I learned so much about this fascinating woman. For instance, I'm not sure I ever paid attention to time lines before-- I always imagined her as being several centuries earlier than she was. The fact that she was a contemporary of Julius Caesar just goes to show you that I didn't realize how close to the BC/AD he was.

Although she had contemporary sources such as Plutarch, Cicero, and Cassius Dio among others, there are no letters to Caesar or Anthony, no written proclamations, and only one direct quote from Plutarch.
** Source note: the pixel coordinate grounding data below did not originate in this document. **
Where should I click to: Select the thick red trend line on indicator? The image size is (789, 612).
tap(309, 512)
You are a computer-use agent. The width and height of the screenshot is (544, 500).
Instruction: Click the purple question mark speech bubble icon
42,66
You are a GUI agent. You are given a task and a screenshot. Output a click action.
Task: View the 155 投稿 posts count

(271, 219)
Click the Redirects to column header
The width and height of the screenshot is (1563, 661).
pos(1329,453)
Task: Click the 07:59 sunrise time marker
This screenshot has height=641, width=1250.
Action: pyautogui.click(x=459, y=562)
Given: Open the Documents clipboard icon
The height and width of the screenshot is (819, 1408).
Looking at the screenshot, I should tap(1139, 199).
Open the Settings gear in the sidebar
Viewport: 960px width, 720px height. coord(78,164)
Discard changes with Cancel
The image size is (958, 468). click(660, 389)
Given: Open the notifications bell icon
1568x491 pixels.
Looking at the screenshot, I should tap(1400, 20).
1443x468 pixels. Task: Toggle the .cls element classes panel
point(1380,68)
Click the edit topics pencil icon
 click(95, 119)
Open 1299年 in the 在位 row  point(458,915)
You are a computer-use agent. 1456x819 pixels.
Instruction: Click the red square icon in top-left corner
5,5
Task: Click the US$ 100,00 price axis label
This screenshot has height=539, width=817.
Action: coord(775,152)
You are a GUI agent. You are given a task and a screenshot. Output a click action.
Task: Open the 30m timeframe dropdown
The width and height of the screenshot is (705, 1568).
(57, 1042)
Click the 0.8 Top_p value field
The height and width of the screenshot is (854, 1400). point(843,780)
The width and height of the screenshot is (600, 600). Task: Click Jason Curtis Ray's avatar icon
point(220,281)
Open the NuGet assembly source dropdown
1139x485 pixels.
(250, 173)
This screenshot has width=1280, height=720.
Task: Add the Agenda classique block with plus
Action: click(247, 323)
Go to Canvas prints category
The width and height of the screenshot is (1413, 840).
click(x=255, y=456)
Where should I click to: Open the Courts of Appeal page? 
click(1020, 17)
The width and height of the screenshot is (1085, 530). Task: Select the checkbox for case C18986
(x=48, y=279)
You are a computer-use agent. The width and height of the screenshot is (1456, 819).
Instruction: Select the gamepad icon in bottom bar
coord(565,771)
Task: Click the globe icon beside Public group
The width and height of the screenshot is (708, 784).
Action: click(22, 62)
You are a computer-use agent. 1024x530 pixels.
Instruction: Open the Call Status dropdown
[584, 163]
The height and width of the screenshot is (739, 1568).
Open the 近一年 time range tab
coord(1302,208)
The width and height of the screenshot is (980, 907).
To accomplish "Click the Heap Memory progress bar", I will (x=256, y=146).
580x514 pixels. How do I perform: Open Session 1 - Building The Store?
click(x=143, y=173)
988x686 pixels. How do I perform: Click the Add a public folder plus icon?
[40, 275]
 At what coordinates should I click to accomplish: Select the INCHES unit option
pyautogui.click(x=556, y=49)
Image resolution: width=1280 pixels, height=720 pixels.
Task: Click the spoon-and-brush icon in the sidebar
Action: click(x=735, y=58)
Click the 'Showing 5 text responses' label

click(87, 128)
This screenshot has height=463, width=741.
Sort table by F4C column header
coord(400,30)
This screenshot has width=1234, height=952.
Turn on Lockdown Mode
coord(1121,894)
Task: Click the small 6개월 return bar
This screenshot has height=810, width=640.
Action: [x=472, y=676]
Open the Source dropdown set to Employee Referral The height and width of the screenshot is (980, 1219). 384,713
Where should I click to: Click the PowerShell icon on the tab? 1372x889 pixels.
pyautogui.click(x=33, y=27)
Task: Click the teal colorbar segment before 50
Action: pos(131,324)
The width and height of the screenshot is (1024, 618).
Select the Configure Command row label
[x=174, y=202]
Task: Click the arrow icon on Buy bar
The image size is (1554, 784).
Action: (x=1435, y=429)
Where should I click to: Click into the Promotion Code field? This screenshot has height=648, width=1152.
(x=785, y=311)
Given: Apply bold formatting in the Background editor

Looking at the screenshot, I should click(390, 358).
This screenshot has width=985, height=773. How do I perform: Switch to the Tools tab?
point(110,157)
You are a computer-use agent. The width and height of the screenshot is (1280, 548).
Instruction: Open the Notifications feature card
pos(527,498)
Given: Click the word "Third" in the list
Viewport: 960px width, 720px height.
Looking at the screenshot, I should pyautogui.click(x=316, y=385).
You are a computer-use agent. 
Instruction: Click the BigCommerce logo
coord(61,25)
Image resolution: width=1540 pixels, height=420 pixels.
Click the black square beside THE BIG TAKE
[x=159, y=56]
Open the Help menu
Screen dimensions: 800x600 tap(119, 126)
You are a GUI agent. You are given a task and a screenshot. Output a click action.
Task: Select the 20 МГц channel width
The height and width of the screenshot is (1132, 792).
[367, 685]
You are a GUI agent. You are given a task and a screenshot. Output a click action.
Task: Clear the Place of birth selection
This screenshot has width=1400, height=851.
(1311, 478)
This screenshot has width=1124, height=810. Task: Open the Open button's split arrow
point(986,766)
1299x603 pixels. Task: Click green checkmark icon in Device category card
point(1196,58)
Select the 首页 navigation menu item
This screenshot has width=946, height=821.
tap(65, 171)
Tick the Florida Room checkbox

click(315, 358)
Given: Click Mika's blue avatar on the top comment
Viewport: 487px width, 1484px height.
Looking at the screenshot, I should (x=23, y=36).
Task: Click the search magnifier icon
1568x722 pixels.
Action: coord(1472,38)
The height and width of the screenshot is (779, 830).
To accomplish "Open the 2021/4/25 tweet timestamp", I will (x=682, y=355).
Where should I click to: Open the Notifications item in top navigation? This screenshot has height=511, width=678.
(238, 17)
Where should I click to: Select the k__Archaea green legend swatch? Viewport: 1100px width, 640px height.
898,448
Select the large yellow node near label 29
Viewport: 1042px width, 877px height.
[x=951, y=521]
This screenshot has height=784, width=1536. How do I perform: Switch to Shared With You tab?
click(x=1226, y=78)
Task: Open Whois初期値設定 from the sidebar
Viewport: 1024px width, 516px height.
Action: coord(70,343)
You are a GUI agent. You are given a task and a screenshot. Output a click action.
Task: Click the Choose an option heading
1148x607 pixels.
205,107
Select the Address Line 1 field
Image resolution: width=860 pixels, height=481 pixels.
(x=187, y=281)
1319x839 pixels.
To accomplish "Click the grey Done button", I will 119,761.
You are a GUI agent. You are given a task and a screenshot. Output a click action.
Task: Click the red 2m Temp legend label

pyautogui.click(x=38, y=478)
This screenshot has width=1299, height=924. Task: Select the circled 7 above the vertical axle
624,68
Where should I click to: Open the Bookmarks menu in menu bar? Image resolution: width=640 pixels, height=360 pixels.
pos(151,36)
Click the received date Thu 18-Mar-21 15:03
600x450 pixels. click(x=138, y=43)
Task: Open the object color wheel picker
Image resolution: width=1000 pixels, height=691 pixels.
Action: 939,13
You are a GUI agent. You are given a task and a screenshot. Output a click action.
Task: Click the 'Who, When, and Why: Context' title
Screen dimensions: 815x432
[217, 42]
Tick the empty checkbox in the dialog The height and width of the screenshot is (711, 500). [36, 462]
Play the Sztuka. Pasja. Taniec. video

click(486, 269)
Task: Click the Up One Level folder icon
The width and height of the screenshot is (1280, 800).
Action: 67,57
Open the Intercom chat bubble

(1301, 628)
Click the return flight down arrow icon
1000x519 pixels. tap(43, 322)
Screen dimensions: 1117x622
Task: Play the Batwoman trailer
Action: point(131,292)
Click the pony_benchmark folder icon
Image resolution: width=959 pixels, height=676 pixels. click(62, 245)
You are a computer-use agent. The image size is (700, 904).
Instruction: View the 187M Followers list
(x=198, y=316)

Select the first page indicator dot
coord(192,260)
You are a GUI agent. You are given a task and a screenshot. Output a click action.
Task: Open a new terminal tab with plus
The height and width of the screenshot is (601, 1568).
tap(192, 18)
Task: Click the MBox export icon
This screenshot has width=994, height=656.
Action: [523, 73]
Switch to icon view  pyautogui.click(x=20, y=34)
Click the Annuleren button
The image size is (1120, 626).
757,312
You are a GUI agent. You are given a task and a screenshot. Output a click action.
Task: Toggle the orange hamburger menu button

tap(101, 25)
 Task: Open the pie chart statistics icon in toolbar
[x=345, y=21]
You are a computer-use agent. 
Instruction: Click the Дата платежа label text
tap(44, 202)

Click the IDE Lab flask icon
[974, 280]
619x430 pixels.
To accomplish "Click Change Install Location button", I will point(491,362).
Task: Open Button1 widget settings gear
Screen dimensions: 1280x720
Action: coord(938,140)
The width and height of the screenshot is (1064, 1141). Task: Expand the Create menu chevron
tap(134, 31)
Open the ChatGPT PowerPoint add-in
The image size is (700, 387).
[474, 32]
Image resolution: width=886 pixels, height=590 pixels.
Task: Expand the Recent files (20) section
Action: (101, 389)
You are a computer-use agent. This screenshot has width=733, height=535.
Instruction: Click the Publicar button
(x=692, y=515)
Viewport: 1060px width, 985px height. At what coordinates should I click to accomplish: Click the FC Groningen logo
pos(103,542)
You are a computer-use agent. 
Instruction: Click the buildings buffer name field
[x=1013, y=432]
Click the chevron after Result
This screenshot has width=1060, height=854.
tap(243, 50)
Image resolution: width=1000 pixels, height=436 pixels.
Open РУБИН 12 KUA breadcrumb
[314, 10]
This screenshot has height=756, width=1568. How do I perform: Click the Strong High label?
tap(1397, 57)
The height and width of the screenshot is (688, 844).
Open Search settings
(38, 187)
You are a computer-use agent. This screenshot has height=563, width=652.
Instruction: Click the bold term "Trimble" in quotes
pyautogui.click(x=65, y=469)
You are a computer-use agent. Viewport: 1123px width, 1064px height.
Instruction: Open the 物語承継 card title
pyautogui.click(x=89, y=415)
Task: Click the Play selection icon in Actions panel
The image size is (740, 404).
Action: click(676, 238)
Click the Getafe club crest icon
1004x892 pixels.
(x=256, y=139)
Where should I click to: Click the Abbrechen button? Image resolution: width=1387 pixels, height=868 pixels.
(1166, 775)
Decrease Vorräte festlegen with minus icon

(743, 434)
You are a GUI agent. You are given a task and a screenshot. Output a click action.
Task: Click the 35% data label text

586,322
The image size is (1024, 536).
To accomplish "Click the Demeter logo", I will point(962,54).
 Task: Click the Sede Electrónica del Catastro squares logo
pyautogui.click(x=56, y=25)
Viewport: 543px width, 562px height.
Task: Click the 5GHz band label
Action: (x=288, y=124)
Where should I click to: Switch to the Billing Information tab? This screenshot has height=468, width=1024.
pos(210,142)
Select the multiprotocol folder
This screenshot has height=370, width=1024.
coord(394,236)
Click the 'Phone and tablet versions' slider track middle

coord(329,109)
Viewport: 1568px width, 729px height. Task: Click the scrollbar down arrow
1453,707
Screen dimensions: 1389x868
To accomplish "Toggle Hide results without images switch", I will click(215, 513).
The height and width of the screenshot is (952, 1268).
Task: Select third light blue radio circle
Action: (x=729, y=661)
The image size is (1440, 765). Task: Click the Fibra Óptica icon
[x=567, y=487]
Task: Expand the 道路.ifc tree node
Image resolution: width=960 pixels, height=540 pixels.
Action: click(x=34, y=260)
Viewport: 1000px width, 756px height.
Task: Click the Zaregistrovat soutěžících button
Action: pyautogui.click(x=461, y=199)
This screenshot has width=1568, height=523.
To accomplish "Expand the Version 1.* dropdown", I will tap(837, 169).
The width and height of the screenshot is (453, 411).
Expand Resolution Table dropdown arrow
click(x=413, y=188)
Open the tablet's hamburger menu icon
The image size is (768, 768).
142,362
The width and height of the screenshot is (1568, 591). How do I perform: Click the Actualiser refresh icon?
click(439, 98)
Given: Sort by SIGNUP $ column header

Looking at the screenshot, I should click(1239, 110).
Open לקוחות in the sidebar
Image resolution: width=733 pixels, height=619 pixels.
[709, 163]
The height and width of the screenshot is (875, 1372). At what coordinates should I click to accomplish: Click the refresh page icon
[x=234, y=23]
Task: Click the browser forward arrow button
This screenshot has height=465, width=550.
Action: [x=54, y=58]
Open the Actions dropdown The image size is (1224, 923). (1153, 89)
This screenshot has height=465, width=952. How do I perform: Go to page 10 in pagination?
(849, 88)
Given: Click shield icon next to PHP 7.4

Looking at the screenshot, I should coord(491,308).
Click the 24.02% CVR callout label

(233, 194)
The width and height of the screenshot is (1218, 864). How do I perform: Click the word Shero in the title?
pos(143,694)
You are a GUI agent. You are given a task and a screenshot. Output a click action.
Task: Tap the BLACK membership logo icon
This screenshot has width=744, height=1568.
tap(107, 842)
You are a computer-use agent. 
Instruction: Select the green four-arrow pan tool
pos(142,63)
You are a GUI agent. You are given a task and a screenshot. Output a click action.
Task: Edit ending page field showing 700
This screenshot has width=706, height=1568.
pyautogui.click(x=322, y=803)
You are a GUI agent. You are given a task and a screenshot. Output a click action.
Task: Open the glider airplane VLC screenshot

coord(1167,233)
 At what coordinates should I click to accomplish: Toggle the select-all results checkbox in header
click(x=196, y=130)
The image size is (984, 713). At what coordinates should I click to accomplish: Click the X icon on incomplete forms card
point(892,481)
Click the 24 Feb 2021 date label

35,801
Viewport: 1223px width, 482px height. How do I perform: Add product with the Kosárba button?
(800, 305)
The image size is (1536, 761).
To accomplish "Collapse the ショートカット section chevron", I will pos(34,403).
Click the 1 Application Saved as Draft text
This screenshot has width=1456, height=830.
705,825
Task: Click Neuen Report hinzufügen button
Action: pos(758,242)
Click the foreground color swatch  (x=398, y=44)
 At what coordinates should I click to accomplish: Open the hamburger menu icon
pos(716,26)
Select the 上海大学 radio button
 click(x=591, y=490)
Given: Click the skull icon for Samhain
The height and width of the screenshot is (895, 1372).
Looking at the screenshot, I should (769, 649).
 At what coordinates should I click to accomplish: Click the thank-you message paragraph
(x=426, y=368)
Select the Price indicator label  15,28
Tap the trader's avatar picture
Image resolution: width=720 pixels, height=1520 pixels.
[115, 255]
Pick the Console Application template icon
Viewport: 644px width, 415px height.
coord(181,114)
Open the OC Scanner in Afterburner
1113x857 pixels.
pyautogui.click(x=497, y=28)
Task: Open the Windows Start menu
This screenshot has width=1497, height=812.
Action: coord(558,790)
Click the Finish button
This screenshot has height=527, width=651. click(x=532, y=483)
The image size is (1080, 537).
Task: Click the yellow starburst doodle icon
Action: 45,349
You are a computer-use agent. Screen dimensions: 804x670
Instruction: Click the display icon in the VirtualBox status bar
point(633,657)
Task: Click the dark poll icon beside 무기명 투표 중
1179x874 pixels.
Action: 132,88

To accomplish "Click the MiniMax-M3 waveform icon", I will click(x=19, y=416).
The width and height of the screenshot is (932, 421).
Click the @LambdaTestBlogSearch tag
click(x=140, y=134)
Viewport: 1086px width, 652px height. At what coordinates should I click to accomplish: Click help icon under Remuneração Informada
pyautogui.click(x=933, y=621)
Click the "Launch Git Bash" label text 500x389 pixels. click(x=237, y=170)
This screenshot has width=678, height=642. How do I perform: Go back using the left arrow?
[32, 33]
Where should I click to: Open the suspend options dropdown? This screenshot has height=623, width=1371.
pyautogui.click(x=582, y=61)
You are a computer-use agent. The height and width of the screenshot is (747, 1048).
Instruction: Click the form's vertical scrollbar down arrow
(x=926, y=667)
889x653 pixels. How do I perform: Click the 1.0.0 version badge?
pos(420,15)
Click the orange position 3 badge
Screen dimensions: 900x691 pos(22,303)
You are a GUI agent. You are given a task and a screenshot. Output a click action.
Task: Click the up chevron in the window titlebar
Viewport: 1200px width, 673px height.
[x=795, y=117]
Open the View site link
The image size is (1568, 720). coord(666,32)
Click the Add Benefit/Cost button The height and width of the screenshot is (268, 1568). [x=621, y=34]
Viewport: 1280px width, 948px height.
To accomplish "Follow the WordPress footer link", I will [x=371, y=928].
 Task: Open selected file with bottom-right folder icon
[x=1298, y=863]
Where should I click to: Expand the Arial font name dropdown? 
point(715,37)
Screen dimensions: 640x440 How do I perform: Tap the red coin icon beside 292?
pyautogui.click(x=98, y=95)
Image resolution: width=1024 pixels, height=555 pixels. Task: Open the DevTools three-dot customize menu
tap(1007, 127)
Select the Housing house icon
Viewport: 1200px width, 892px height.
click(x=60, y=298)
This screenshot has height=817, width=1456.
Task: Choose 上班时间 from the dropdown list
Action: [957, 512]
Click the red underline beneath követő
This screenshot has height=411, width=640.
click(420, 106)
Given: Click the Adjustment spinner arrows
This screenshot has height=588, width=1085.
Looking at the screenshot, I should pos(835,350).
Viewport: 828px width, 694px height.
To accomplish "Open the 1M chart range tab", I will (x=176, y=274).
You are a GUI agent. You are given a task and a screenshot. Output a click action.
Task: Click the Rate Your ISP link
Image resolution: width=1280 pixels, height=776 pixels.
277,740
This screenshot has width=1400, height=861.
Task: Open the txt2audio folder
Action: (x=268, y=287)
Her book, which is based almost entirely on recollections and writings of foreign males, gives us a wonderful panoramic view of the glory of ancient Alexandria, and compares it to the early, less gaudy Rome. As she gives us a very real queen who is balancing delicately between the splendor of Egypt and the might of Rome, she shows us the differences in the education and treatment of women, the availibility of books, the styles of buildings, the fighting styles of the armies (and navies).

She strips away the Hollywood glitz, the Shakespearean hyperbole, and gives us a picture of a powerful, wealthy, competent, ruthless ruler, who bested the best, who refused to put herself into situations where she or her country could be humiliated, and who may not have been the sexual brazen hussy we have been previously presented.

This woman was as regal and influential as any monarch the pre-Christian world produced. Ms.Schiff has given us a highly readable, extraordinarily well-researched biography that sets a standard that future researchers will strive to emulate. The illustrations and maps bring the story to life and help the reader get a good picture of the extent of the Egyptian empire, and the spectacle of the capital city this queen called home.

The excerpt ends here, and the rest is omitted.